### Tugas dan Latihan:
- 1) Dalam teks tentang standar pelayanan publik, peraturan pemerintah mana yang diterbitkan sebagai Pedoman Standar Pelayanan?
- 2) Teruskan teks tentang standar pelayanan publik mulai dari bagian terakhirnya.

### Teks yang Disediakan:
Terkait standar pelayanan, Pemerintah telah menerbitkan PP No. 15 Tahun 2014 tentang Pedoman Standar Pelayanan. Setiap penyelenggara pelayanan publik wajib menyusun, menetapkan, dan menerapkan Standar Pelayanan serta menetapkan Maklumat Pelayanan dengan memperhatikan kemampuan penyelenggara, kebutuhan masyarakat, dan kondisi lingkungan.
Komponen standar pelayanan menurut PP 15/2014 dibedakan menjadi dua bagian:
a.    Komponen SP yang terkait dengan proses penyampaian pelayanan (service delivery), meliputi: persyaratan; sistem, mekanisme dan prosedur; jangka waktu pelayanan; biaya/tarif; produk pelayanan; penanganan pengaduan, saran dan masukan.
b.    Komponen SP yang terkait dengan proses pengelolaan pelayanan di internal organisasi (manufacturing), meliputi:  dasar hukum; sarana dan prasarana dan/atau fasilitas; kompetensi pelaksana; pengawasa internal; jumlah pelaksana; jaminan pelayanan; jaminan keamanan dan keselamatan pelayanan; dan evaluasi kinerja pelaksana.

### Informasi Hasil Ekstraksi:

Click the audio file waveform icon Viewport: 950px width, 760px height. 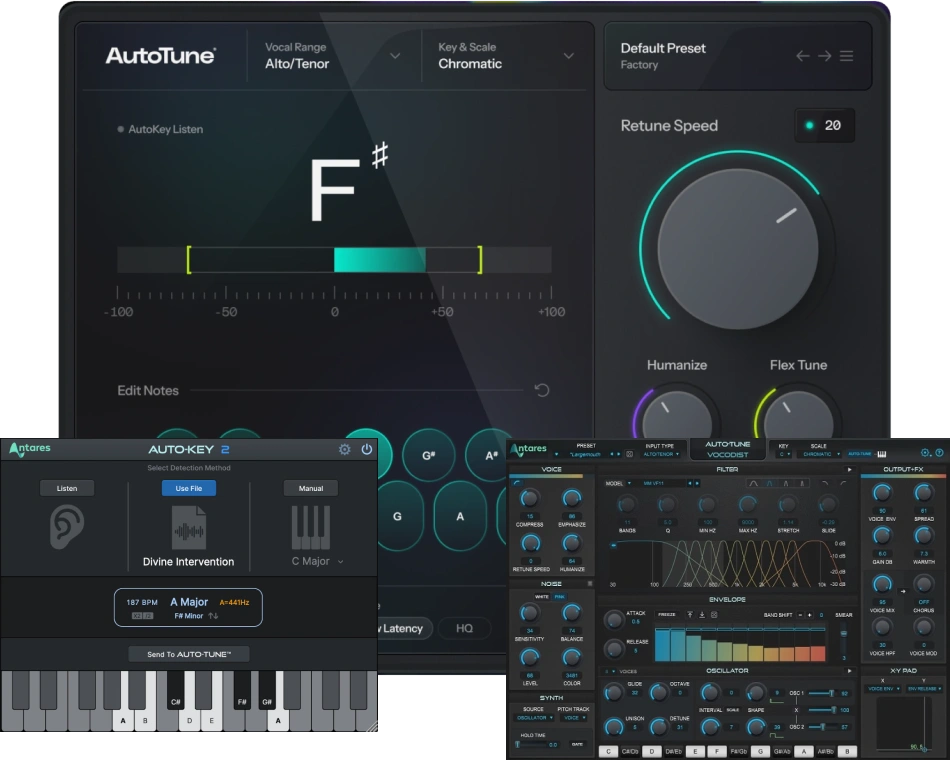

==

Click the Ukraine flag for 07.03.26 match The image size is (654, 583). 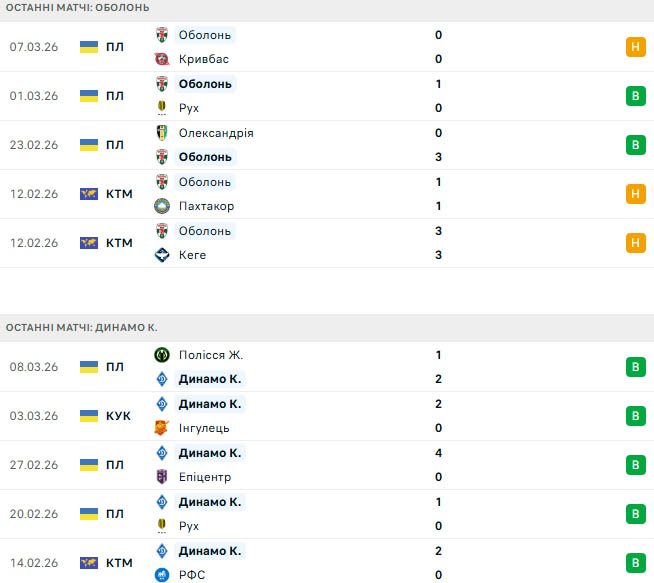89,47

### Jawaban Setiap Tugas:
- 1) PP No. 15 Tahun 2014 tentang Pedoman Standar Pelayanan.

- 2)
Gambaran Pelayanan Publik di Provinsi NTT
Pembentukan organisasi perangkat daerah Kantor Pelayanan Perijinan Terpadu Satu Pintu (KPPTSP) di lingkup Provinsi Nusa Tenggara Timur merupakan wujud komitmen pemerintah daerah untuk meningkatkan pelayanan yang prima kepada masyarakat daerahnya. Hal ini sebagaimana tertuang dalam  Perda No. 5 Tahun 2009 tentang Organisasi dan Tata Kerja Kantor Pelayanan Perizinan Terpadu Satu Pintu Provinsi NTT, yang kemudian dijabarkan dalam Peraturan Gubernur No. 26 Tahun 2011 tentang Pendelegasian Wewenang dari Gubernur kepada Kepala KPPTSP Prov. NTT untuk menandatangani Perizinan Tertentu di Lingkungan Pemerintah NTT. Terkait standard operating procedure (SOP) KPPTSP tertuang dalam Peraturan Gubernur Nusa Tenggara Timur No. 15 Tahun 2012 Tentang Standard Operating Procedure (SOP) Pelayanan Perizinan pada Kantor Pelayanan Perizinan Terpadu Satu Pintu Provinsi Nusa Tenggara Timur.[2]
Keberadaan KPPTSP ini diharapkan dapat melayani kepentingan masyarakat dalam mengurus perizinan dengan baik yang didasarkan pada prinsip-prinsip pelayanan publik dengan berpegang teguh pada filosofi “anggaran untuk rakyat menuju sejahtera” atau sering diakronimkan menjadi “Anggur Merah”. Anggur Merah merupakan tekad untuk mensejahterakan rakyat NTT berlandaskan pada birokrasi pelayanan publik yang murah dan cepat melalui alokasi belanja publik yang lebih besar dibandingkan belanja aparatur. Dengan kata lain, Pemerintah Provinsi bertekad untuk meningkatkan proporsi bantuan langsung dalam anggaran belanja publik yang disalurkan melalui SKPD untuk membangkitkan perekonomian yang tumbuh dan berkembang ditengah masyarakat serta  pertumbuhan produktifitas sektor riil, untuk peningkatan daya beli masyarakat.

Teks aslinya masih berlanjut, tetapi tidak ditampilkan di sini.